* _REQUIRED WORK_
Tally every line of the records below that includes "will", and reply with the total alone.

[EXTRACTED RECORDS — start]

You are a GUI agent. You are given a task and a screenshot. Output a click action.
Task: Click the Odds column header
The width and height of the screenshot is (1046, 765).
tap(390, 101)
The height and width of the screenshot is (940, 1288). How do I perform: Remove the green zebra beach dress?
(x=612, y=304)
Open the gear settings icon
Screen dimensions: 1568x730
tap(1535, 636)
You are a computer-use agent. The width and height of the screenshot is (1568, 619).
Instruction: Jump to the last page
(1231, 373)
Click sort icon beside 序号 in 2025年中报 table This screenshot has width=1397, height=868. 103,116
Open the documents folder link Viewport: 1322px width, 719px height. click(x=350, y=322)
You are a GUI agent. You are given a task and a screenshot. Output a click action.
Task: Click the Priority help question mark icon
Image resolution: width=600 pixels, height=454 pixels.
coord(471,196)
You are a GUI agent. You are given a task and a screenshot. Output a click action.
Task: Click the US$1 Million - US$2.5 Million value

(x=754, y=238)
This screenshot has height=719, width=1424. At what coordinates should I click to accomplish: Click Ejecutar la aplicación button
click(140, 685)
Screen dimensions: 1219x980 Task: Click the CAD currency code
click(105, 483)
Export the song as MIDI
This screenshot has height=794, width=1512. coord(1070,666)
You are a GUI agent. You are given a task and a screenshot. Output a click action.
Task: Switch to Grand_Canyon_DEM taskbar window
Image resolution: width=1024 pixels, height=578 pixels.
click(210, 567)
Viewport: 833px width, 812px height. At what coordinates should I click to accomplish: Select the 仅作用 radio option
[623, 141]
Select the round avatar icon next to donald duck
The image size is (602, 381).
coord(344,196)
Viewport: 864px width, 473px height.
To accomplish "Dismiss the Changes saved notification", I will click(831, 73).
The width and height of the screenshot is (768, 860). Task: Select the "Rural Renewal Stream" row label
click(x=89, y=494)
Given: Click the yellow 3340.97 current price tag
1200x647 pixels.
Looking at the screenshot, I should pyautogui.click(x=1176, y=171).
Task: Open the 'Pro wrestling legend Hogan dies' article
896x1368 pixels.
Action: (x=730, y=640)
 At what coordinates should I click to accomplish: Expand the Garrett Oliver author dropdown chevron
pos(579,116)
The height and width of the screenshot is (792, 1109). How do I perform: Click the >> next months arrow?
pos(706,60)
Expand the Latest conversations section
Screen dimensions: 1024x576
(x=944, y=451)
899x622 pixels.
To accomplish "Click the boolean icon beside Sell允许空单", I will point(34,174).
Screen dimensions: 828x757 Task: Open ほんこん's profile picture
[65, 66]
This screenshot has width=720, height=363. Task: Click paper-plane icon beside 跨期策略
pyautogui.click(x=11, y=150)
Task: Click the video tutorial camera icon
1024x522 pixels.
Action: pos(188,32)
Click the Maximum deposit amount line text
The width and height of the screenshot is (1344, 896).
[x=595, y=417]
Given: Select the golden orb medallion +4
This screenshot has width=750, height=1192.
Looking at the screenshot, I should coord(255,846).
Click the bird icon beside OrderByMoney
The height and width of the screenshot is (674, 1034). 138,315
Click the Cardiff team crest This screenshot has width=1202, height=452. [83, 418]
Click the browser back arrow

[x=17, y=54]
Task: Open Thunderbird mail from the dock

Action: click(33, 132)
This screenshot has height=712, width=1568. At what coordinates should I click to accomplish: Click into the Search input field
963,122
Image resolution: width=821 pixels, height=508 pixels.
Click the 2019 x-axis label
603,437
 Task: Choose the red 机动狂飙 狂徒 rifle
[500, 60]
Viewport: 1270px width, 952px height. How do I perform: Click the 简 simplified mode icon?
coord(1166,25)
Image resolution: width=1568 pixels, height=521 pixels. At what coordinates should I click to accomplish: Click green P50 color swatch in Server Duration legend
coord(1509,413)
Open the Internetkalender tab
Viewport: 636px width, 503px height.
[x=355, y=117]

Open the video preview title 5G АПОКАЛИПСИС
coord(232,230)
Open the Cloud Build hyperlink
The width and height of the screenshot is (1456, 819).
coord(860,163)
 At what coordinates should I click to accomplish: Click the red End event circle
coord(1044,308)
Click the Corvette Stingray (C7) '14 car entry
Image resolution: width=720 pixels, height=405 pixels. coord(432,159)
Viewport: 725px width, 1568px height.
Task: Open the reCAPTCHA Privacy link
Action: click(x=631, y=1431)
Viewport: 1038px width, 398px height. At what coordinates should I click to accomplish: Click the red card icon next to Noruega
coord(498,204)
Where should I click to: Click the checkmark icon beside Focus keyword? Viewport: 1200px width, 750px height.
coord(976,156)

[EXTRACTED RECORDS — finish]

* _WRITTEN REPLY_
2